(for Ordinary Time)
Let me be quick.
The reduction of parts of humanity
To single-minded organisms
Of little or no use to you
Besides a formless, feared enemy:
This reduction will not stand.
And I’m not talking about standing before
Web-wide talking heads or
Or even indignant citizens, no.
I’m talking finality.
Let me be clear.
When you stand before
A righteous, ruling King
Who came from a faraway land
And was rejected at the gates of this one,
And you look him in the eye,
(If you can)
What will you have said about mercy?
Let me be practical.
Did you give to the needy?
Did you open your door?
Did you visit the sick?
Did you feed the poor?
Did you give anything tangible or intangible to people who didn’t deserve it
Or warrant it
Or have anything to offer back?
When he separates us out, it will not be by immaculate theology, but by righteous action.

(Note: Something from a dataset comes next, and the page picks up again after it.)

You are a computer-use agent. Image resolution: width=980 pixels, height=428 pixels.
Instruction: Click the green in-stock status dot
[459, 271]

If those who show mercy are given mercy, what happens to those who show none?
Let me be merciful.
If only for fear that on that day no mercy would be shown to me,
But mostly because it already has been,
In stunning, cross-bloodied fashion.
He came for the tired, the poor,
The huddled masses yearning to breathe free,
And the tyrant, the pundit, the muddled maddening persecutors of the weak.

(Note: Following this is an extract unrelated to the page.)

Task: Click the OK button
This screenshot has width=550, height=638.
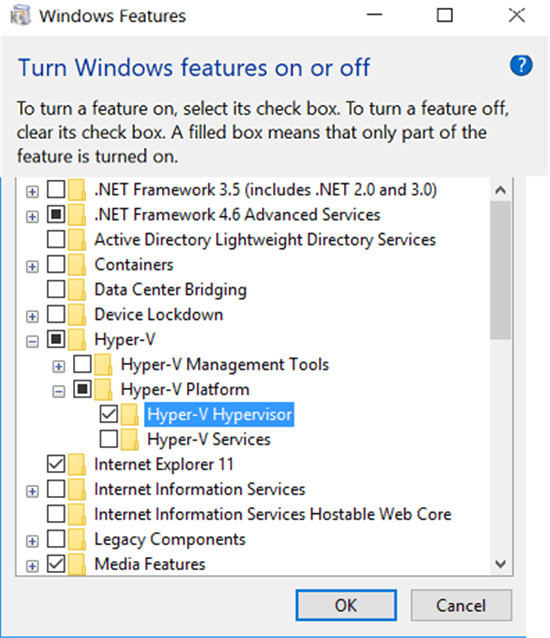Action: [346, 605]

Before you stand as ruler and judge of the enslaved world,
Did you pray for those you hate?
Let me be honest.
There is a special place reserved in hell for all of us,
And the only cancellation is by replacing your name with another’s.
Be careful how you use that Name.
“Blessed are the merciful, for they will be shown mercy.”
“Isten hozott,” a Hungarian welcome, literally means “God-brought.” We received this door sign from a dear friend who used to live in Budapest.
(Liturgical poetry for the Sundays between Epiphany and Ash Wednesday is inspired by the Beatitudes, Matthew 5:3-12)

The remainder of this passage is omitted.